I

17.9K 642 278
                                    


" Existe algo muito particular nesta floresta. O tom azulado das folhas são apenas um detalhe visual do que é esta maravilha incompreensível da natureza. Os frutos, também azuis, são a fonte de alimento de toda a fauna aqui presente. Admito que arranquei uma amostra para estudar, e no momento em que o fiz, quase que imediatamente outra surgiu em seu lugar. Não bastasse isso, as espécies de animais encontradas aqui são totalmente diferentes das que temos registros.
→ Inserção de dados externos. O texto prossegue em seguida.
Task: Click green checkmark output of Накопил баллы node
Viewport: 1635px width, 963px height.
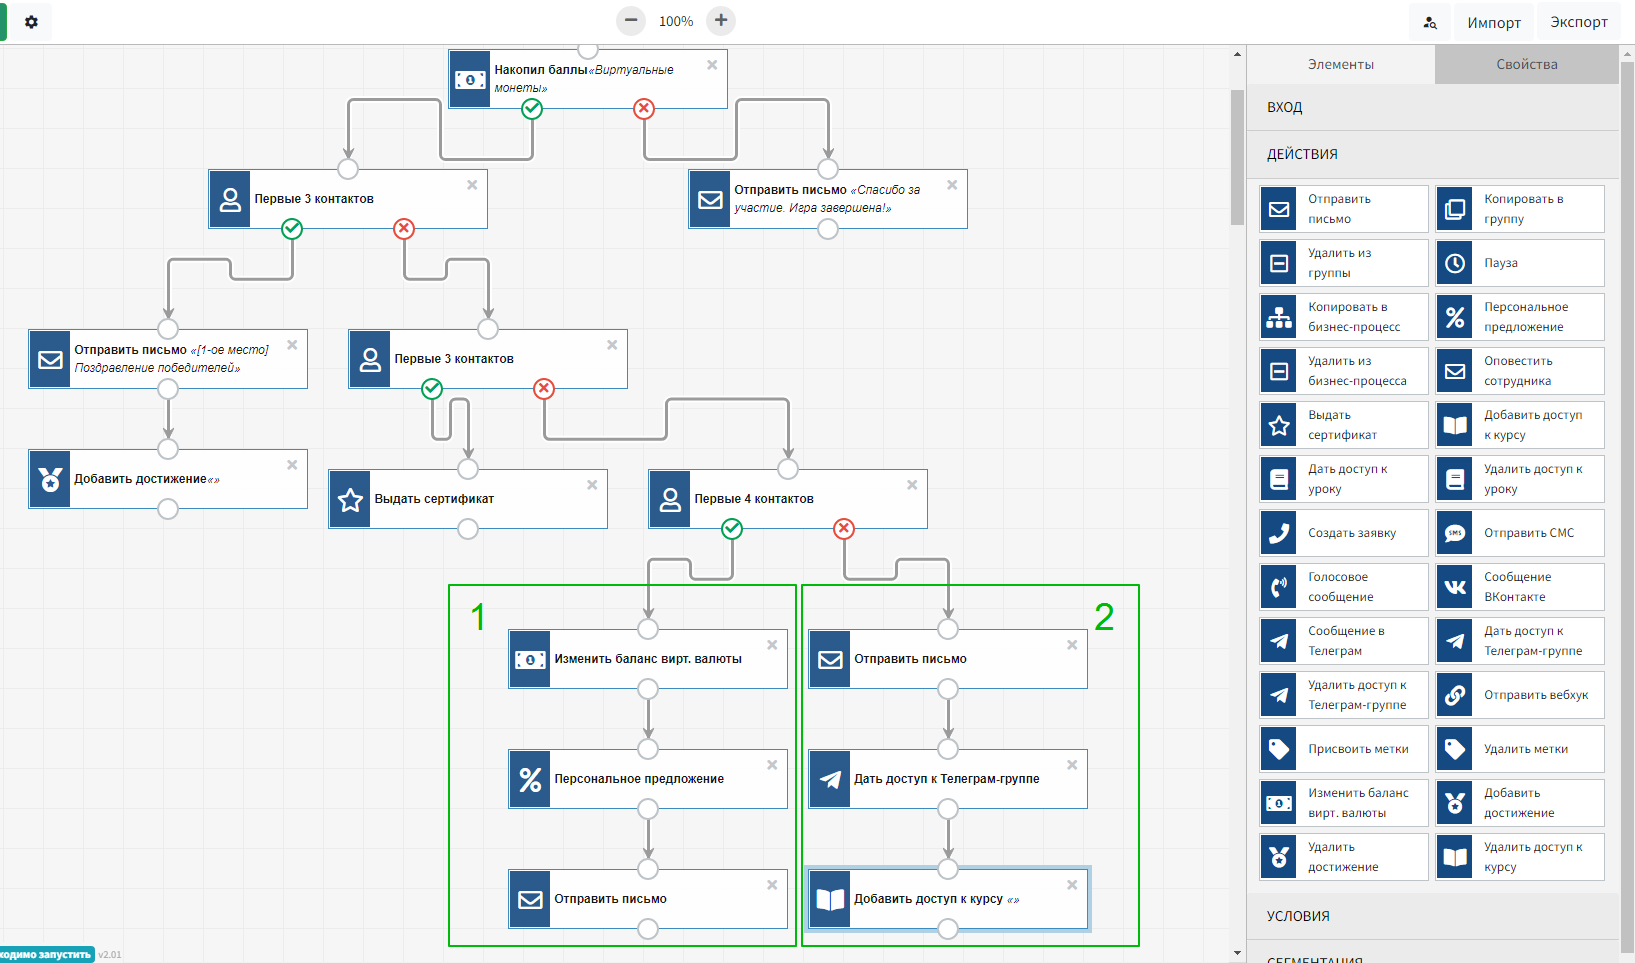Action: coord(532,109)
Entretanto, o que mais me chamou a atenção foi a sensação que esta floresta me passou. Durante praticamente toda a minha estadia me senti observada, porém não no sentido de um caçador esperando o momento certo de dar o bote na presa, mas sim de estar protegida, resguardada de um mal maior que assola não só a mim, mas a todos que compartilham ou compartilharam algo com a floresta.

É notável que os conflitos bélicos e o uso descontrolado de magia vem causando estragos irreparáveis ao meio ambiente ao longo dos anos, mas por alguma razão esta floresta ainda se mantém em meio a reinos que vivem em confronto. Talvez seja uma nova esperança, uma esperança que abdicou da sua tradicional cor verde e passou a ter um azul, que em tempos de tanto caos e destruição veio trazer serenidade, tranquilidade e harmonia como forma de resistência. "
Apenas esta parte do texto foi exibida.